Diallo rejects those critiques. "Actually, I don't support the hijab as the hijab. I support — how can I say? — free choice," she said. "The right for any woman to wear whatever she wants."

France "doesn't handle the reality that there are people at the intersection of both fights," she said, referring to the struggles against racism and sexism. "White feminists attack Muslim women because they wear the hijab, instead of standing for them and pushing for them to be free."

To that end, some gender scholars see a strange convergence in France's contemporary feminist discourse between the leftists and the hard right.

Because of their "all-or-nothing declarations against the veil in particular, and their angst around political Islam destroying the foundations of a secular Republic," prominent leftist feminists such as Fourest and Pina "have failed to articulate a vision that is noticeably different than the current discourse of Marine Le Pen on the topic," said Cécile Alduy, the author of a well-known book on Le Pen's rhetoric and a professor of French politics at Stanford University, in an email.

All throughout the 2017 presidential election, Le Pen sought to use feminism as a means of denigrating Muslims.

Leftist feminists agree with Le Pen and her allies on next to nothing, but for Alduy and others, the differences between the two disappear when it comes to Islam.

"The problem with espousing absolute 'secularist' politics is that it starts to sound like what the far right is saying," said Alduy.
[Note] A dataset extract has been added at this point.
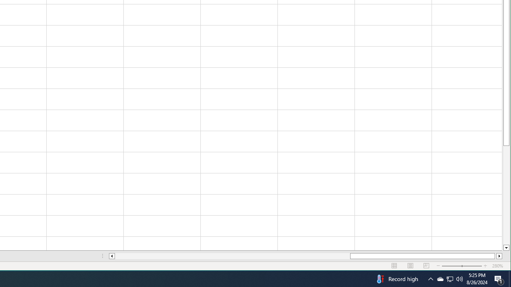 This screenshot has width=511, height=287. What do you see at coordinates (450, 278) in the screenshot?
I see `'User Promoted Notification Area'` at bounding box center [450, 278].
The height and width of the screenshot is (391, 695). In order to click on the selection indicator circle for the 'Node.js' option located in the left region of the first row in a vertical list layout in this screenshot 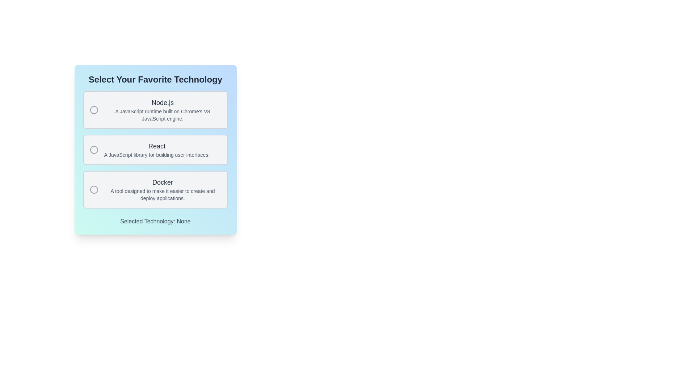, I will do `click(93, 110)`.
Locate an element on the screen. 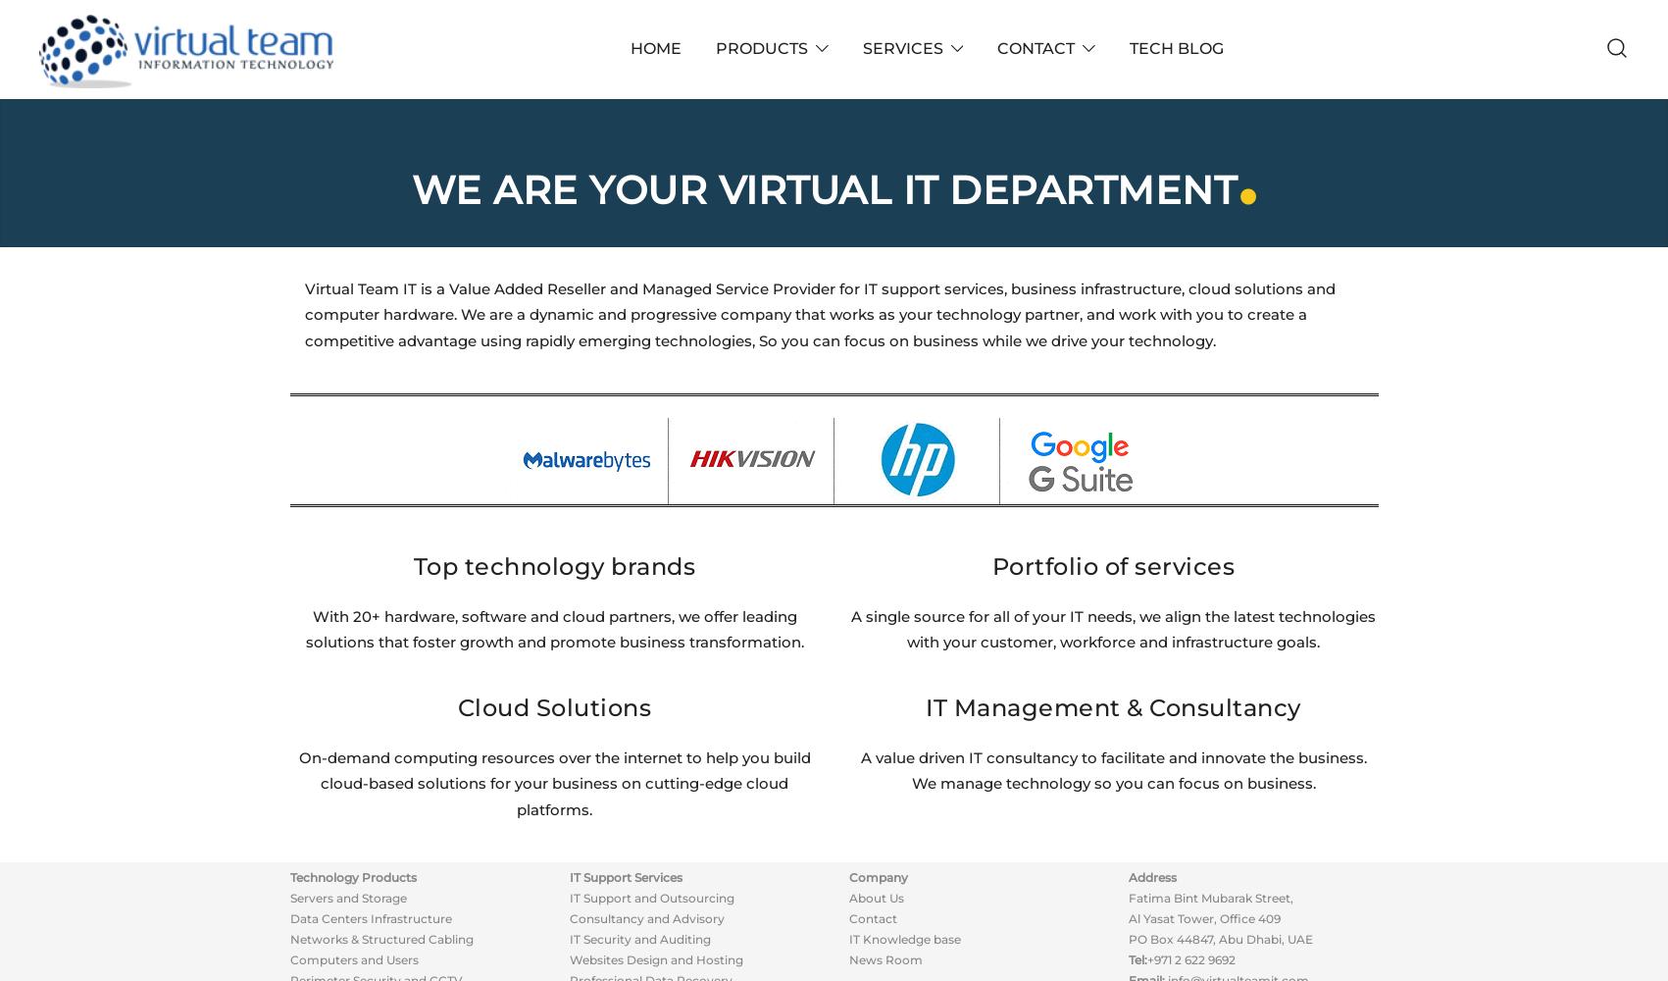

When she talks about "state racism," Diallo comes with statistics in hand. The most prominent example she cites is a January 2017 study by France's public defender of civil liberties, on police brutality. According to the study, 40 percent of young people between ages 18 and 24 reported having been stopped by police, while 80 percent of men in that age range "perceived as black, Arab/from the Maghreb" said they were stopped.

"To me that's racism sponsored by the state," Diallo said.

To others, the dismissal of Diallo from the government's digital advisory council — and that of Hicham Kochman, a rapper and defender of minority rights better known as "Axiom" — only underscored what they see as the limited public space afforded to minorities in France.

The government "helped her show how freedom of speech is different based on your color," said Louis-Georges Tin, who chairs the Representative Council of France's Black Associations. "In a way, she has made her point."